Andrés Leguizamón tragó saliva.

—Usted envió a Elías Miele a Mendoza —comenzó Bayó—, ¿cierto?

—Cierto.

—¿Él va a encontrar una pista en Mendoza?

—Si sabe dar con la persona precisa, le será bastante fácil.

—¿Y esa pista lo traerá a Santiago?

—Bayó, vos sabés que todas las pistas traen a Santiago, así se planeó desde un inicio… Y la gente para la cual trabajás debe tener algo claro antes de seguir con esta locura. Necesitan sí o sí a Elías Miele. Yo puedo asegurar que él va a encontrar esa cerradura que tanto buscan. También puedo asegurarles dónde irá Elías Miele cuando llegue a Santiago, porque va a llegar.

—Explíquese.

—Lo de las manos de Domingo tiene muchos significados. La bandera que tengo aquí es uno de ellos, pero hay otro… Vos ya sabés todo lo de Domingo French, pues este señor tenía un aliado en Mendoza, un miembro también de la Logia Lautarina, precisamente del grupo que custodió el secreto de esta ciudad. Él dejó un mensaje en la tumba de su amante antes de morir, una pista para los futuros herederos del grupo. Envié a Elías con la persona perfecta para que diera con ese mensaje, una frase en mapudungún que apunta a un lugar bastante conocido para todos los santiaguinos. Tanto él como yo lo conocemos…

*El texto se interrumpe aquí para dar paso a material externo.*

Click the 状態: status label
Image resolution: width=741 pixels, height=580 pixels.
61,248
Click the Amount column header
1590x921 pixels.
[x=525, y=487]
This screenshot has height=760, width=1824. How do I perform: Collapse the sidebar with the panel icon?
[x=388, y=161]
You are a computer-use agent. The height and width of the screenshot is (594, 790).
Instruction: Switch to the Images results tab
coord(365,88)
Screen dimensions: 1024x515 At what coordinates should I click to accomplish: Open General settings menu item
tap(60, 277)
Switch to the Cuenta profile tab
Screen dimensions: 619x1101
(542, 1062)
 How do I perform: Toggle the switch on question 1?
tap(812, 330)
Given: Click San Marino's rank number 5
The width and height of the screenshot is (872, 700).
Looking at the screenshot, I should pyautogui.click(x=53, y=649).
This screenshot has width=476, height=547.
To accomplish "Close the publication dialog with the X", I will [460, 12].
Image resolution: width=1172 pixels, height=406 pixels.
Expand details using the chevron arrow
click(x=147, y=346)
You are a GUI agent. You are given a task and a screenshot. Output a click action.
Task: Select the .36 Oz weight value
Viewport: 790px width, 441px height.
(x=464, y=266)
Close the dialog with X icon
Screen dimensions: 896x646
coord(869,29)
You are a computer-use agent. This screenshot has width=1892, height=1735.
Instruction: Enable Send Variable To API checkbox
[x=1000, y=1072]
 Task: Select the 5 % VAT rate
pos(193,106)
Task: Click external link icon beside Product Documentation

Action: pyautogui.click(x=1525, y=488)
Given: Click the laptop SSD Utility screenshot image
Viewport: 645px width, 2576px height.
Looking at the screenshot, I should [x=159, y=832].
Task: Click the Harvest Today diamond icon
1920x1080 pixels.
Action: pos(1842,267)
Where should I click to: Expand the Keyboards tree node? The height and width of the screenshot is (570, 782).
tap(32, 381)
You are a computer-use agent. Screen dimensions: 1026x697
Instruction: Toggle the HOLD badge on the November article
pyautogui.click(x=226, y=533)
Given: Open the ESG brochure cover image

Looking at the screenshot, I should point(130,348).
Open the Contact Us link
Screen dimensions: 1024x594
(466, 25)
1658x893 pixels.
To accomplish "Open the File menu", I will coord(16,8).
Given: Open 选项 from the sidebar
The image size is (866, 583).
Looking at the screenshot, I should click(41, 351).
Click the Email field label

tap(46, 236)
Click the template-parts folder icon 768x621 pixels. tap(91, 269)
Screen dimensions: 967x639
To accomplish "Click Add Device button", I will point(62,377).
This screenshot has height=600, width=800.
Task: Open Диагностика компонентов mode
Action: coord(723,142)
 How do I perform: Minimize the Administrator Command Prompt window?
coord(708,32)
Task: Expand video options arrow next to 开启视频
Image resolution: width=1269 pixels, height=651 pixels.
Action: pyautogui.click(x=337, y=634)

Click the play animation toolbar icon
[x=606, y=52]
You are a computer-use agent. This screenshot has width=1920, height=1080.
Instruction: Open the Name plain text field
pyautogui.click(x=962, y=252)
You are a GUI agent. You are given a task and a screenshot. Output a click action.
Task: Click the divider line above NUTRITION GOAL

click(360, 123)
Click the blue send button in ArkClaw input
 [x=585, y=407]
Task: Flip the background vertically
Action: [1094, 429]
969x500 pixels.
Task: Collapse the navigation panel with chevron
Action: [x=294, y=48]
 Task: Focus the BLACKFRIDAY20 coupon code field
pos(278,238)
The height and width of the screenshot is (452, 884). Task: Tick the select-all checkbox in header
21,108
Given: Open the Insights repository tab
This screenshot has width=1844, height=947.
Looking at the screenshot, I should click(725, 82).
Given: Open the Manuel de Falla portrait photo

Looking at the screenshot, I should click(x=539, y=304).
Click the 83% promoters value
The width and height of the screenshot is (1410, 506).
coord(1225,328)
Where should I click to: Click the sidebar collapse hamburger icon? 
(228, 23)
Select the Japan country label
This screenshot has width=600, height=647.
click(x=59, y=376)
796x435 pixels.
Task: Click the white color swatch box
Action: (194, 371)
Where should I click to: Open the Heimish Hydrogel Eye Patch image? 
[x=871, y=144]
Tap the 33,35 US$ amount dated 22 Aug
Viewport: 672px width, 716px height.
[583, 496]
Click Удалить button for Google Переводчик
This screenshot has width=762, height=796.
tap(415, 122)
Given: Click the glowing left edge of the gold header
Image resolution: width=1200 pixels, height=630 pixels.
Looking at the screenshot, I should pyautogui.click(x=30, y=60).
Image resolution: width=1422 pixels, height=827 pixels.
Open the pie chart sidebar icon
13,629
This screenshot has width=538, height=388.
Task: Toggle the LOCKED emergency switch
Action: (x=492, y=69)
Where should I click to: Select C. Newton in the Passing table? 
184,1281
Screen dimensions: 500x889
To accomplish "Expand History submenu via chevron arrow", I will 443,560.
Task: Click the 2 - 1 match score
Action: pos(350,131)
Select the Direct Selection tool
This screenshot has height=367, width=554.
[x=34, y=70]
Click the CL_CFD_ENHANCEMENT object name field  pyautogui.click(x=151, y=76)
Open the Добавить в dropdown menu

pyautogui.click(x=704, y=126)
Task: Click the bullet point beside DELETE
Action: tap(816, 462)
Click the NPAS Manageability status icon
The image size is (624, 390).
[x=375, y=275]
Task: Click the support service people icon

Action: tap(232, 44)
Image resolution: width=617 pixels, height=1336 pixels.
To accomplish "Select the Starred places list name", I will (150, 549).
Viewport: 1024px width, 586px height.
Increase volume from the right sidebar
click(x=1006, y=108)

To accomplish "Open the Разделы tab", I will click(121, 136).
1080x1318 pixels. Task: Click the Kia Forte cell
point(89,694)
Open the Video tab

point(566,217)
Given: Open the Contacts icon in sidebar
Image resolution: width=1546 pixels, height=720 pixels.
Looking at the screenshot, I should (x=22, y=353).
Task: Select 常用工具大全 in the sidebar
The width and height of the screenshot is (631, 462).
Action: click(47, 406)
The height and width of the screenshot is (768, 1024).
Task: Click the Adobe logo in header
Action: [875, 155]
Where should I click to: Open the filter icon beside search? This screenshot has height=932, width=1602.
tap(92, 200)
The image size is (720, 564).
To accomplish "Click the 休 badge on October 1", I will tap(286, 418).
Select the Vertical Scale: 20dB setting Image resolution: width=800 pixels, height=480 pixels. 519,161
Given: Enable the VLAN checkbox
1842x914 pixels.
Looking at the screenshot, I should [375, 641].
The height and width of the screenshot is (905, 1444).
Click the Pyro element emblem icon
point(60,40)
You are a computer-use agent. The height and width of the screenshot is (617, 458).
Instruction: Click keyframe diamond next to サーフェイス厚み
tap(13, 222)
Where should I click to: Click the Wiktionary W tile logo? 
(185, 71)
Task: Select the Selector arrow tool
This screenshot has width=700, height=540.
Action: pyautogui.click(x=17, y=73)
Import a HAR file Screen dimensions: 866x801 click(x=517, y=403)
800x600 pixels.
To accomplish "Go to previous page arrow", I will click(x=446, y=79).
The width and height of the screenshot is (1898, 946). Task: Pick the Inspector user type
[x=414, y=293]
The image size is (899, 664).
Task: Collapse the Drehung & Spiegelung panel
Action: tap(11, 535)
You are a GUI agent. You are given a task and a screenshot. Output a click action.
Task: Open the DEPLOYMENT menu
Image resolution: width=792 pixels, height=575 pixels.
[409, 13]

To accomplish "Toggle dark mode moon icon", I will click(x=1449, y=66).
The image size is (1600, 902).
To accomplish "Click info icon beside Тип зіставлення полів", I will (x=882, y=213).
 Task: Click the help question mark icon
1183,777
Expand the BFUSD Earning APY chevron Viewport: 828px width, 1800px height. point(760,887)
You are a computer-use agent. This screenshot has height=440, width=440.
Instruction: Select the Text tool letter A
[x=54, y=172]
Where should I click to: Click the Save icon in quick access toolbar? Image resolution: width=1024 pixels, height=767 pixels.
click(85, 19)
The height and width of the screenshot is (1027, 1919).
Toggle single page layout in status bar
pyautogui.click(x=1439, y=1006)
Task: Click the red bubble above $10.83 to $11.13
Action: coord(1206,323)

—¿A qué está jugando, señor Leguizamón?

—Al juego que todos jugamos: ser indispensable.

—Nos ha hecho perder soberanamente el tiempo. Si usted sabía lo que Elías iba a encontrar en Mendoza…

—No lo sabía, no lo sé, no hay modo de saberlo —soltó el argentino—. Quizá no encontró la manera de llegar a la tumba, quizás está durmiendo, perdiendo el tiempo, tirándose a la hija de Leverance. Las posibilidades son múltiples… pero lo hice para ganar tiempo.

—Me está jodiendo.

—No. En esta bandera hay una pista y esa se relaciona con lo que dice la tumba de Mendoza. Están unidas, es la misma idea. El lucero que ilumina Santiago —le mostró la estrella de ocho puntas dentro de la estrella solitaria de la bandera— y la que voy a mostrarte ahora. Vos, vení conmigo.

Andrés Leguizamón se levantó de la cama y caminó hasta la ventana corredera de la habitación. Tras abrirla se asomó a la terraza desde la cual se tenía una vista espléndida del cerro San Cristóbal, un macizo precordillerano que se adentraba hacia el corazón de la ciudad y que los años habían convertido en el principal parque santiaguino.

—Allí puede verla. Solitaria y luminosa, cuidando de esta ciudad de mierda.

Luis Pablo Bayó se acercó al borde del balcón y miró hacia donde el escritor apuntaba. Prefirió no decir nada, no era tan entendido en el tema y eso lo irritaba. Le dijo a Leguizamón que ya volverían a verse y salió de la habitación cerrándola con llave por fuera.

En la sala, tomando café y un vaso con agua, esperaban Juliana y Princess. Esta última hojeaba una revista de modas y comentaba el mal gusto para vestirse que tenían las chilenas.

—Que no salga de la habitación —les indicó a las dos mujeres.

—¿Habló? —preguntó Juliana.

—Sí. Y a pesar de que no le creo una sola palabra, cada frase que articuló tiene todo el sentido del mundo. Sabe mucho, muchísimo más de lo que nos está diciendo.

Princess se echó a reír.

—¿Qué te pasa? —preguntó Bayó.

—Es que pensé que era un alfeñique débil que se iba a orinar en los pantalones cuando lo golpeaste… Hay gente que sorprende.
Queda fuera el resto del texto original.